When the close method is called, the IOSP is responsible for releasing any system resources suce as File handles, etc. This usually just means calling close on the RandomAccessFile:

  public void close() throws IOException {
    raf.close();
  }

Adding Coordinate System Information

Adding Coordinate System information is the single most useful thing you can do to your datasets, to make them accessible to other programmers. As the IOSP writer, you are in the best position to understand the data in the file and correctly interpret it. You should, in fact, understand what the Coordinate Systems are at the same time you are deciding what the Dimension, Variables, and Attribute objects are.

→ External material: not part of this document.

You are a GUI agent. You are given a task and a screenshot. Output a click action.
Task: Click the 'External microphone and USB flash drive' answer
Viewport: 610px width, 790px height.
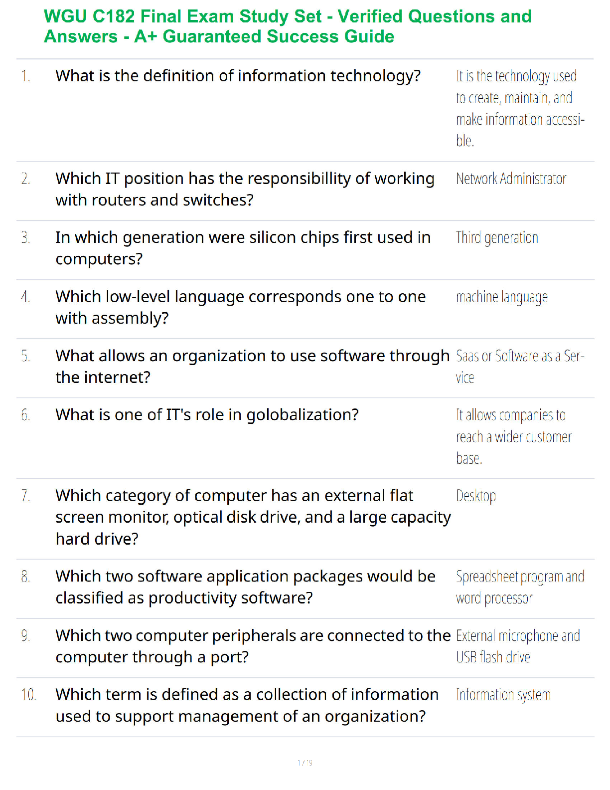518,646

Since there is no CoordinateSystem object directly stored in a netCDF file, CoordinateSystem information is encoded using a Convention for adding Attributes, naming Variables and Dimensions, etc. in a standard way. The simplest and most direct way to add Coordinate Systems is to use the CDM _Coordinate Attribute Conventions. Another approach is to follow an existing Convention, in particular the CF Convention is an increasingly important one for gridded model data, and work is being done to make it applicable to other kinds of data.

When a client opens your file through the NetcdfFile interface, they see exactly what Dimension, Variables, and Attribute objects you have populated the NetcdfFile object with, no more and no less. When a client uses the NetcdfDataset interface in enhanced mode, the Coordinate System information is parsed by a CoordSysBuilder object, and Coordinate Axis, Coordinate System, and Coordinate Transform objects are created and made available through the NetcdfDataset API. In some cases, new Variables, Dimensions and Attributes may be created. Its very important that the IOSP writer follow an existing Convention and ensure that the Coordinate System information is correctly interpreted, particularly if you want to take advantage of the capabilities of the CDM Scientific Datatype Layer, such as serving the data through WCS or the Netcdf Subset Service.